[The request] Quote every line of the records below verbatim, leaving out the pictures.

[Materials provided]
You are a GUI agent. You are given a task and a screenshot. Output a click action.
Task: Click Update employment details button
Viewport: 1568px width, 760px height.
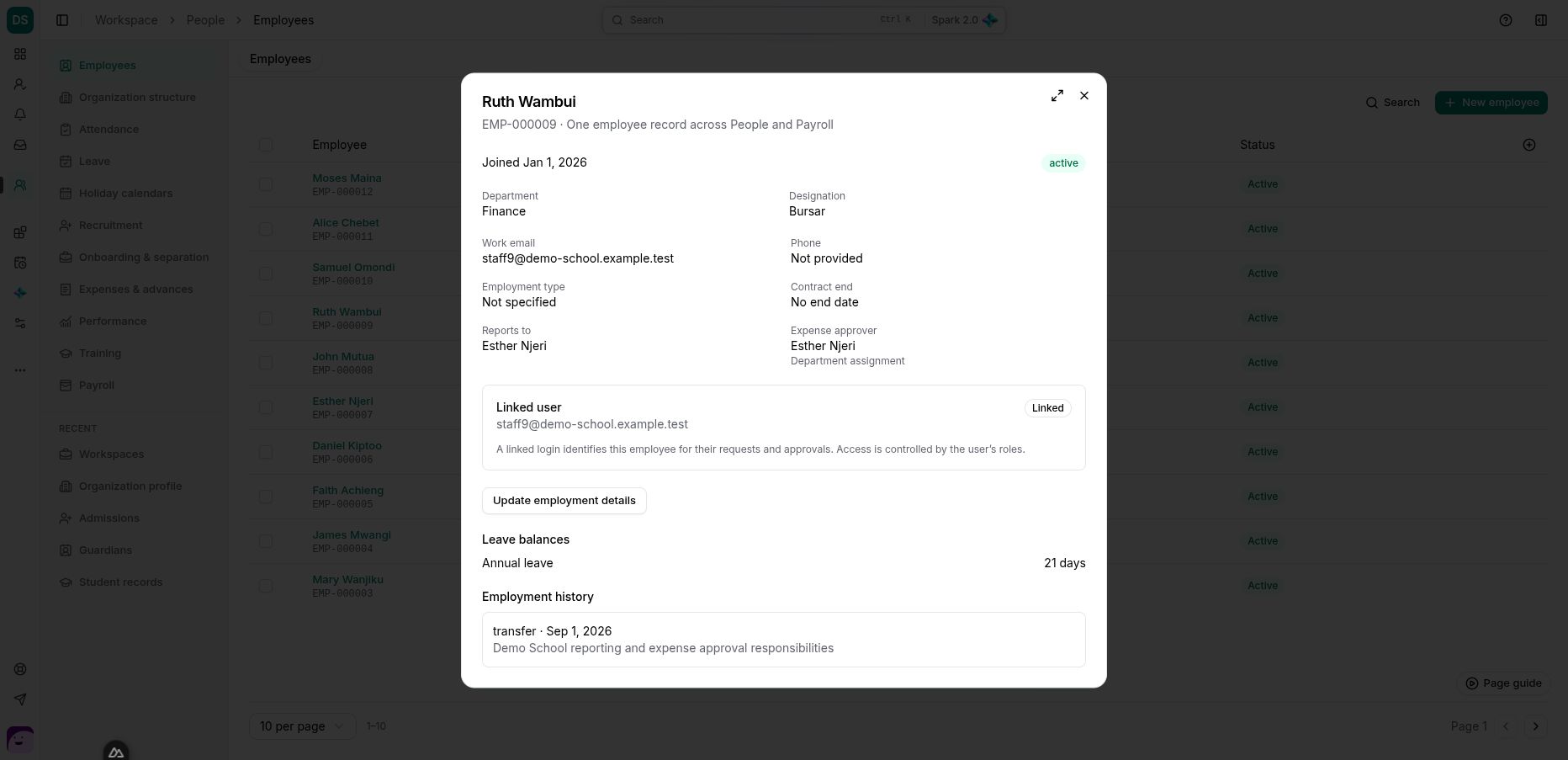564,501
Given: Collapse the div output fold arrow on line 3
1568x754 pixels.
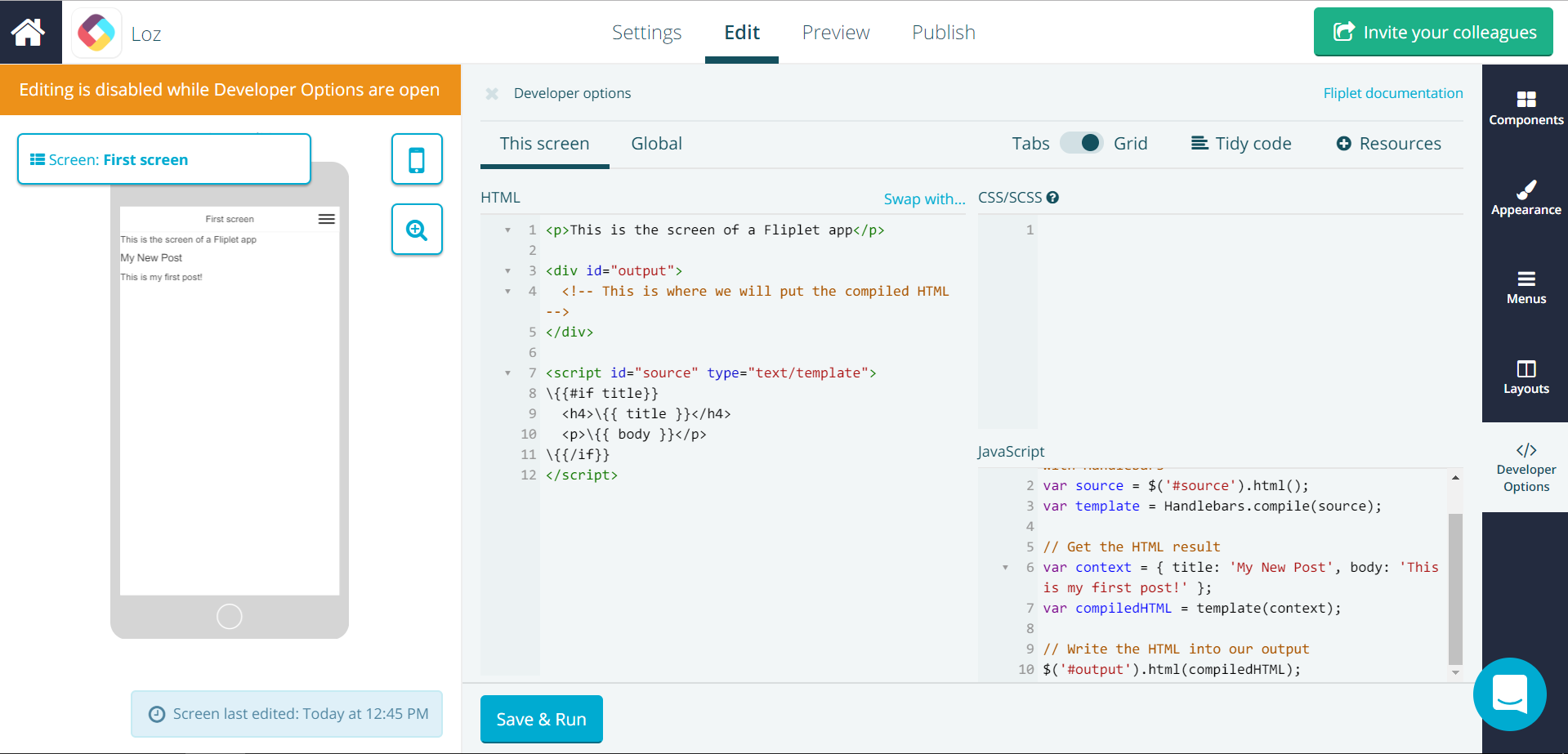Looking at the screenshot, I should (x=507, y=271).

[Written solution]
You are a GUI agent. You are given a task and a screenshot. Output a click action.
Task: Click Update employment details button
Viewport: 1568px width, 760px height.
564,501
Given: Collapse the div output fold arrow on line 3
1568x754 pixels.
Looking at the screenshot, I should (x=507, y=271).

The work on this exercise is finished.